Start of Provided data
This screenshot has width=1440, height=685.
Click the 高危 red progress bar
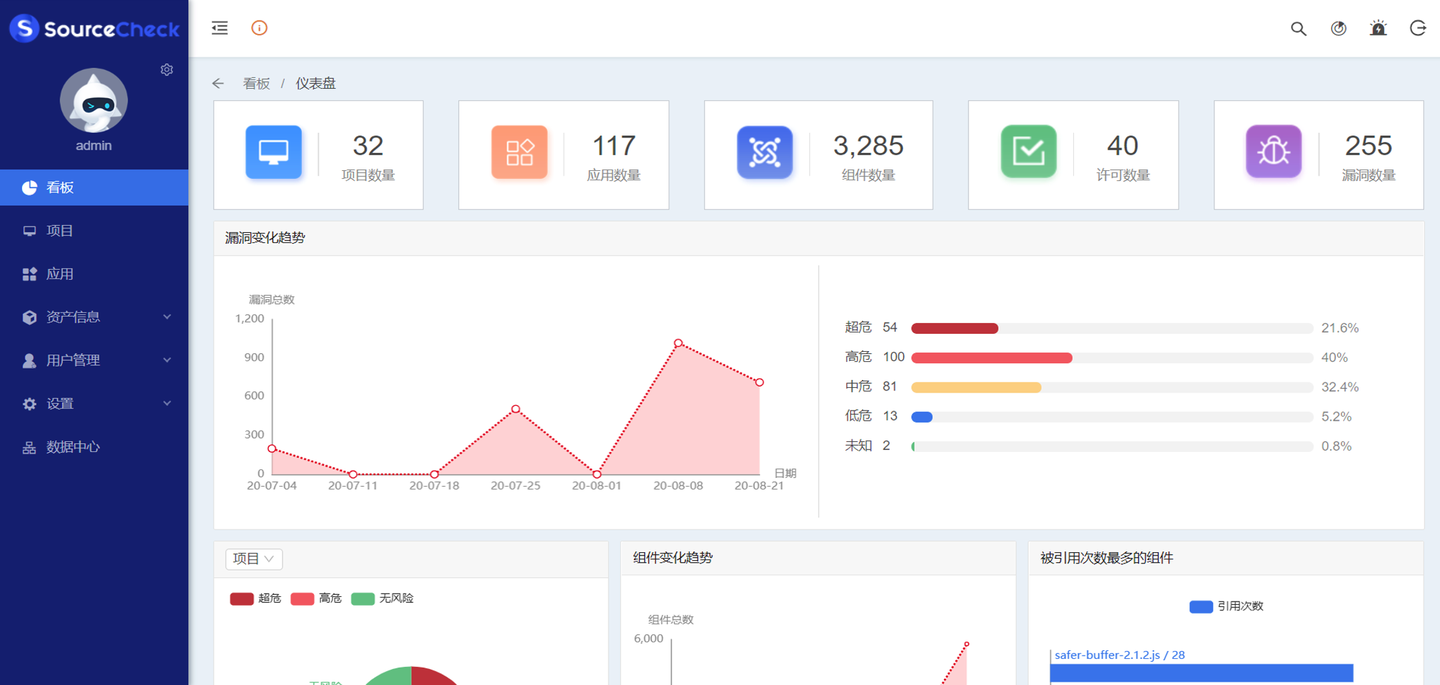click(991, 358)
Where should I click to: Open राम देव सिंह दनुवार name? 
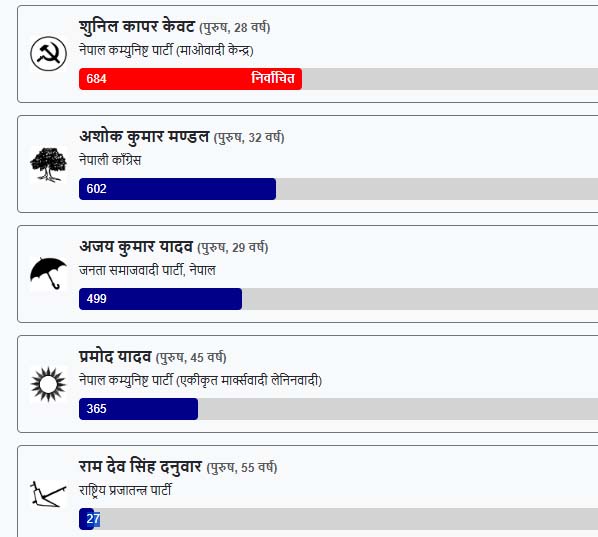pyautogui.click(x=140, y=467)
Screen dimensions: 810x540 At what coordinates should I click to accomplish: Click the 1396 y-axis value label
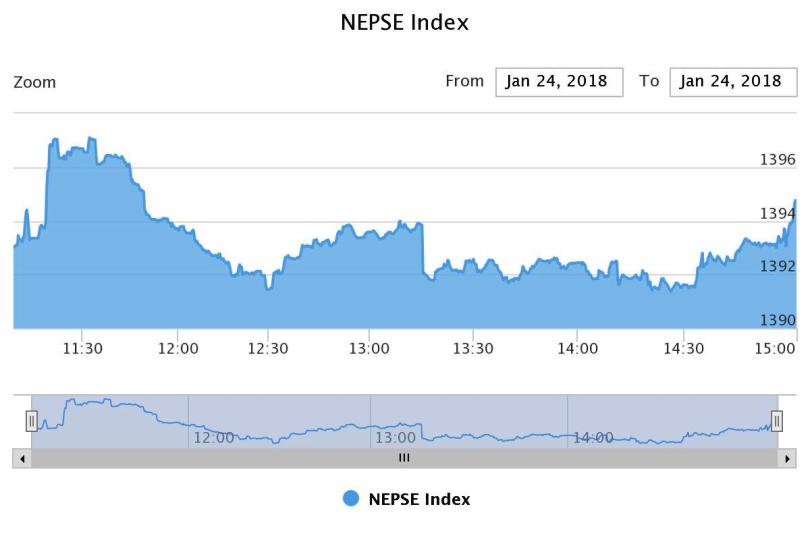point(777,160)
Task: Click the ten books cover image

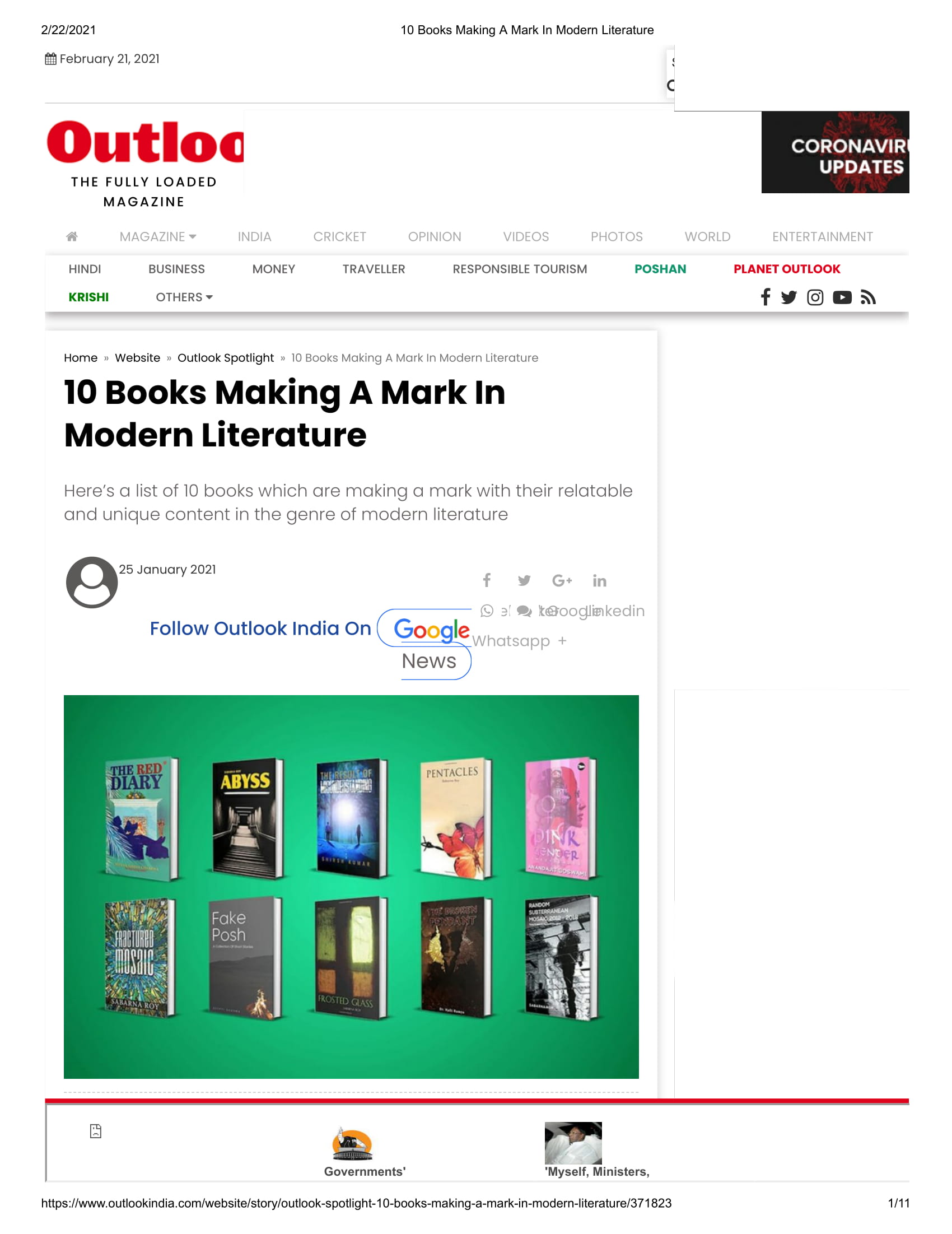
End of Provided data
▸ Task to carry out:
Transcribe the records above exactly, without images.

▸ Written reply:
This screenshot has width=1440, height=685.
Click the 高危 red progress bar
click(991, 358)
Where should I click to: Open राम देव सिंह दनुवार name? 
pyautogui.click(x=140, y=467)
Screen dimensions: 810x540 At what coordinates should I click to accomplish: Click the 1396 y-axis value label
point(777,160)
Task: Click the ten books cover image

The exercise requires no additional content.